__What you should do__: Copy the lines of the listing below without any change, beginning with the line containing "Click the blue button" and continuing through the final line of the listing, both included.

Records from a pointing dataset:
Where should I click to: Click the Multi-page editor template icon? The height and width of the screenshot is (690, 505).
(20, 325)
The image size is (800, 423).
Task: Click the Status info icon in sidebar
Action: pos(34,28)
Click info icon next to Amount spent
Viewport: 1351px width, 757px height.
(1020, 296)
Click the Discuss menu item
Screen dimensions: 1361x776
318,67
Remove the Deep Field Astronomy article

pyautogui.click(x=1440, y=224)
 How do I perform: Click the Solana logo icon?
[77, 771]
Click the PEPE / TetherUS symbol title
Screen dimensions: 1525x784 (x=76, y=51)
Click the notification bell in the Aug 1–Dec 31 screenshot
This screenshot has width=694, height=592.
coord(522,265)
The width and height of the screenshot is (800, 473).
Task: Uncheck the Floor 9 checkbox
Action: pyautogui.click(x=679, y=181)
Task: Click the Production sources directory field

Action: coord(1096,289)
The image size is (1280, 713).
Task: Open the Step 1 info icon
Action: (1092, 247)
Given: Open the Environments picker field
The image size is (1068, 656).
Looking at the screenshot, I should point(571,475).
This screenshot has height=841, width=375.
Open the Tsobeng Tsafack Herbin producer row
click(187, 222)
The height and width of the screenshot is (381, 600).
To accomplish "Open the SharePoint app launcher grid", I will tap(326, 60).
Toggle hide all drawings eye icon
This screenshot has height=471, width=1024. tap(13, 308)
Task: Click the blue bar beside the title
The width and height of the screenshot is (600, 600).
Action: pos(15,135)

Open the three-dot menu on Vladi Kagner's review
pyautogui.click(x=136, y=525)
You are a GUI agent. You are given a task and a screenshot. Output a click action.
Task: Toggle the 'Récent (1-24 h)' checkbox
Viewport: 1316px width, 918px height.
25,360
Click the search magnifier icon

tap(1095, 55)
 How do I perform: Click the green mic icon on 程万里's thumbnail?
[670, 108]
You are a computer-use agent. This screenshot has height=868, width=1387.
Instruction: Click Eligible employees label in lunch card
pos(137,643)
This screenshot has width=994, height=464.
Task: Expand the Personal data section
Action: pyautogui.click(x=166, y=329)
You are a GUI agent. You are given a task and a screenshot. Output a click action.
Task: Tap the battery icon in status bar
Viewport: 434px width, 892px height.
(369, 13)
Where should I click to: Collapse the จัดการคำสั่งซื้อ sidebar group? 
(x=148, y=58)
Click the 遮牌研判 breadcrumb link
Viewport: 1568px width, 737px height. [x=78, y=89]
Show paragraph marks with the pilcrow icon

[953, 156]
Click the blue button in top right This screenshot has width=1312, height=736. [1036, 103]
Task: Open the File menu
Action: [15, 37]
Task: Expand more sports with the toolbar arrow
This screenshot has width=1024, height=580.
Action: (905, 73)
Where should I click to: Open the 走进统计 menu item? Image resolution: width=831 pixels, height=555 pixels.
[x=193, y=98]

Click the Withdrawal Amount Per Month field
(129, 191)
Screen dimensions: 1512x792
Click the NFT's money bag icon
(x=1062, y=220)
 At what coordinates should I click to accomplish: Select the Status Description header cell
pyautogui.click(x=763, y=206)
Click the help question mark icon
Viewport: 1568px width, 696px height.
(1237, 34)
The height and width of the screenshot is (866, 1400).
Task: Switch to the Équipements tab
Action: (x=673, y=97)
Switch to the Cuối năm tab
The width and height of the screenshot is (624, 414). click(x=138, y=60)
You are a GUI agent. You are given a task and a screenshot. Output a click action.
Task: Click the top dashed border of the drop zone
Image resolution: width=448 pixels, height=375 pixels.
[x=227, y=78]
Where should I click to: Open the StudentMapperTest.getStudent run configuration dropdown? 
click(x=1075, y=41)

__Result for this task__:
Click the blue button in top right This screenshot has width=1312, height=736. [1036, 103]
Task: Open the File menu
Action: [15, 37]
Task: Expand more sports with the toolbar arrow
This screenshot has width=1024, height=580.
Action: (905, 73)
Where should I click to: Open the 走进统计 menu item? Image resolution: width=831 pixels, height=555 pixels.
[x=193, y=98]

Click the Withdrawal Amount Per Month field
(129, 191)
Screen dimensions: 1512x792
Click the NFT's money bag icon
(x=1062, y=220)
 At what coordinates should I click to accomplish: Select the Status Description header cell
pyautogui.click(x=763, y=206)
Click the help question mark icon
Viewport: 1568px width, 696px height.
(1237, 34)
The height and width of the screenshot is (866, 1400).
Task: Switch to the Équipements tab
Action: (x=673, y=97)
Switch to the Cuối năm tab
The width and height of the screenshot is (624, 414). click(x=138, y=60)
You are a GUI agent. You are given a task and a screenshot. Output a click action.
Task: Click the top dashed border of the drop zone
Image resolution: width=448 pixels, height=375 pixels.
[x=227, y=78]
Where should I click to: Open the StudentMapperTest.getStudent run configuration dropdown? 
click(x=1075, y=41)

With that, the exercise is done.